Some dramas of hers were published in Blackwood's Magazine, as were several of her stories, described as "very much in the vein of Byron's Oriental tales". Dods's Dramas of the Ancient World was written at Blackwood's invitation and appeared in 1822 as by David Lyndsay.

These were published pseudonymously for reasons explained to her father(1) in a letter of 26 June 1822: "I sometimes, about once a quarter, write a criticism for the Reviewers upon some popular work, any that happen to be the fashion, for which, I am esteem'd one of the cleverest and keenest of that race of Vipers. I am paid tolerably well, ten Guineas per sheet, but this not under my own name I dare not acknowledge the Fact lest the angry Authors whose works I am compelled to maul in the course of my vocation should return the compliment and maul me in return."

She lived under the male identity of the diplomat and scholar Walter Sholto Douglas, ostensibly the spouse of Isabella Robinson Douglas, and was a friend of Mary Shelley. Correspondence between Dods and Jane Williams in the mid-1820s suggests that they too had a close relationship. In 1827 Shelley helped the two obtain false passports, enabling them to travel to Paris under the identities of Mr and Mrs Douglas.  Mr Douglas ended up in a debtor's prison and is thought to have died of his ailments between November 1829 and November 1830.

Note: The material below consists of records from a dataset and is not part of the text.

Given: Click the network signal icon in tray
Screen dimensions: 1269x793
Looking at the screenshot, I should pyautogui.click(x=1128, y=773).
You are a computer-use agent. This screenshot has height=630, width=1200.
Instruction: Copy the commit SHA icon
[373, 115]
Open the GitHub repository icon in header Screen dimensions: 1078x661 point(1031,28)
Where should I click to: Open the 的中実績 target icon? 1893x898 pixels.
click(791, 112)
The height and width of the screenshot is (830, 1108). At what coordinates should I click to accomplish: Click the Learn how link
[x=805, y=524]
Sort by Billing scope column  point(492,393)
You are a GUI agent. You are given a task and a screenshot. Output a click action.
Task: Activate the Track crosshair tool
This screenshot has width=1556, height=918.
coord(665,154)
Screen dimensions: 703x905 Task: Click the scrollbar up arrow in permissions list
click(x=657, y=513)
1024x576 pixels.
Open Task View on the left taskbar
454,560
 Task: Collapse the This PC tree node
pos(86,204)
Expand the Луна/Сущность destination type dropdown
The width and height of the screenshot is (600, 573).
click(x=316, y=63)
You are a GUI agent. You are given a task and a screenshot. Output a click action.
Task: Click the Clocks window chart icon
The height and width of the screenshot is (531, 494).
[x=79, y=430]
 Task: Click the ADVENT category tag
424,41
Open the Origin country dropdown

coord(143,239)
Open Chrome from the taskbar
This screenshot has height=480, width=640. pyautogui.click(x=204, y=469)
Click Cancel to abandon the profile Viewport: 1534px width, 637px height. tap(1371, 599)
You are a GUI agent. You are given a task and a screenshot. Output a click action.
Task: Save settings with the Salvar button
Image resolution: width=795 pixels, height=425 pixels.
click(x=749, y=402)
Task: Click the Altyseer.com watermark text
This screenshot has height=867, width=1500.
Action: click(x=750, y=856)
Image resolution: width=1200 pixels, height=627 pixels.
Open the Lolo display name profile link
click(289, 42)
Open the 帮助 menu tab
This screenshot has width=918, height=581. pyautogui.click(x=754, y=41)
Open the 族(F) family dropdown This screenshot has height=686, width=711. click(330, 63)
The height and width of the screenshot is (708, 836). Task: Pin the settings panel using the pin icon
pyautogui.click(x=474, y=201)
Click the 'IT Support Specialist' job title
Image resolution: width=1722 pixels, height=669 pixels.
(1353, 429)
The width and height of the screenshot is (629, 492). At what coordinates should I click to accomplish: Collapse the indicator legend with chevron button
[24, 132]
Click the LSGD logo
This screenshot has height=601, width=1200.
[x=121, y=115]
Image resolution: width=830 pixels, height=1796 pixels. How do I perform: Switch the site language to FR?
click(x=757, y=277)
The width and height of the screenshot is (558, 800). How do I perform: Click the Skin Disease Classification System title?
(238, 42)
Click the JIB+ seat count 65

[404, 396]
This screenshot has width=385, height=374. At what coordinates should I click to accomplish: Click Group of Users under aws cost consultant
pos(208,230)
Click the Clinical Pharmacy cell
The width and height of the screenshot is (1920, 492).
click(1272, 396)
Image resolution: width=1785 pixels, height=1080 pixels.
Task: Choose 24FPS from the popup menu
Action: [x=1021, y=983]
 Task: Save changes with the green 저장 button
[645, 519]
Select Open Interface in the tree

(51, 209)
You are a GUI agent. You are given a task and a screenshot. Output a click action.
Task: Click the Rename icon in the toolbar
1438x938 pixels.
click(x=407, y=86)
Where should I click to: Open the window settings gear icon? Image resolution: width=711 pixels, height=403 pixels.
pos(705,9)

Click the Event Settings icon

Towards the end of the 20th century, the lack of biographical information for Lyndsay and Douglas was noticed by American scholar Betty T. Bennett, who explored this and published her findings in a book on Dods in 1991.

Notes:
1.  It is claimed that Mary Diana Dods and Georgiana Dods Carter were illegitimate daughters of Sholto Douglas, 15th Earl of Morton. However, the Earl died (1774) before Mary was born (1790).    However, others suggest that it was George the 16th Earl who was the father of him and his older sister Georgiana, who were raised at two residences – Dalmahoy House, the seat of their father's Scottish estate, and another in London.
2.  Walter Sholto Douglas is claimed by Adeline Douglas as being her father. She married Henry Drummond Charles Wolff, the only child of the Revd Joseph Wolff (a Rabbi’s son who converted from Judaism to Christianity) by his first wife Lady Georgiana Mary Walpole (daughter of Horatio Walpole, the Seventh Earl of Orford). He was named after the banker Henry Drummond, who had helped his father financially.

Henry later adopted the surname Drummond-Wolff because he was embarrassed by his father’s origins and ideas, and never spoke of him.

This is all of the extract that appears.